Research Paper Volume 11, Issue 1 pp 33—47
HPV-18 E2 protein downregulates antisense noncoding mitochondrial RNA-2, delaying replicative senescence of human keratinocytes
- 1 Fundación Ciencia & Vida, Santiago, Chile
- 2 Andes Biotechnologies SpA, Santiago, Chile
- 3 Departamento de Ciencias Químicas y Biológicas, Facultad de Salud, Universidad Bernardo O’Higgins, Santiago, Chile
- 4 Centro de Investigación Biomédica, Facultad de Medicina, Universidad de los Andes, Santiago, Chile
- 5 Departamento de Ciencias Biológicas, Facultad de Ciencias de la Vida, Universidad Andrés Bello, Santiago, Chile
- 6 Laboratorio de Comunicaciones Celulares (CEMC) Facultad de Medicina, Universidad de Chile, Santiago, Chile
- 7 Faculty of Medical Sciences, Universidad de Santiago de Chile, Santiago, Chile
received: July 27, 2018 ; accepted: December 6, 2018 ; published: December 30, 2018 ;https://doi.org/10.18632/aging.101711
How to Cite
Copyright: Villota et al. This is an open‐access article distributed under the terms of the Creative Commons Attribution License (CC BY 3.0), which permits unrestricted use, distribution, and reproduction in any medium, provided the original author and source are credited.

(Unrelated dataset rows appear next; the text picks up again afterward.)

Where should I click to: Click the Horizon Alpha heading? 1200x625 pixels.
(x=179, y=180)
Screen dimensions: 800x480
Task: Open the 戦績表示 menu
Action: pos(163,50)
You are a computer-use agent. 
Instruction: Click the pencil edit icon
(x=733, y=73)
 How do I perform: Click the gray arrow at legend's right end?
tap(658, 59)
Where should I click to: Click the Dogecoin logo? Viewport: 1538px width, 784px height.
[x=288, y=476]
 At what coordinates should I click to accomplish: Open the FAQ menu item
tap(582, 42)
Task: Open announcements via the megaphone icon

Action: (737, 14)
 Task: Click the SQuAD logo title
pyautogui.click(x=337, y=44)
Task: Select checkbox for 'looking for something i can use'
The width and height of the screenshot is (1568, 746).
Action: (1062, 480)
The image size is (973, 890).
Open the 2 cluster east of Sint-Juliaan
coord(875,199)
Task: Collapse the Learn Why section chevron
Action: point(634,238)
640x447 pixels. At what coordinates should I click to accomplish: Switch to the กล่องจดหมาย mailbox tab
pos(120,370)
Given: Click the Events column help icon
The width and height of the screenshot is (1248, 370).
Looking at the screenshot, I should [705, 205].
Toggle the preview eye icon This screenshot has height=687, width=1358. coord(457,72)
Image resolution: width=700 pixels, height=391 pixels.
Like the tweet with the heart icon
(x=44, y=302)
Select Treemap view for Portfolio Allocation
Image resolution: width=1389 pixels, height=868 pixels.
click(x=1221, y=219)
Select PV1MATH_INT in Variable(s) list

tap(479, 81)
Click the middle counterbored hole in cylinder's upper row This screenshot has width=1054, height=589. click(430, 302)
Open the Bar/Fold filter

Human and mouse cells display a differential expression pattern of a family of mitochondrial noncoding RNAs (ncmtRNAs), according to proliferative status. Normal proliferating and cancer cells express a sense ncmtRNA (SncmtRNA), which seems to be required for cell proliferation, and two antisense transcripts referred to as ASncmtRNA-1 and -2. Remarkably however, the ASncmtRNAs are downregulated in human and mouse cancer cells, including HeLa and SiHa cells, transformed with HPV-18 and HPV-16, respectively. HPV E2 protein is considered a tumor suppressor in the context of high-risk HPV-induced transformation and therefore, to explore the mechanisms involved in the downregulation of ASncmtRNAs during tumorigenesis, we studied human foreskin keratinocytes (HFK) transduced with lentiviral-encoded HPV-18 E2. Transduced cells displayed a significantly extended replicative lifespan of up to 23 population doublings, compared to 8 in control cells, together with downregulation of the ASncmtRNAs. At 26 population doublings, cells transduced with E2 were arrested at G2/M, together with downregulation of E2 and SncmtRNA and upregulation of ASncmtRNA-2. Our results suggest a role for high-risk HPV E2 protein in cellular immortalization. Additionally, we propose a new cellular phenotype according to the expression of the SncmtRNA and the ASncmtRNAs.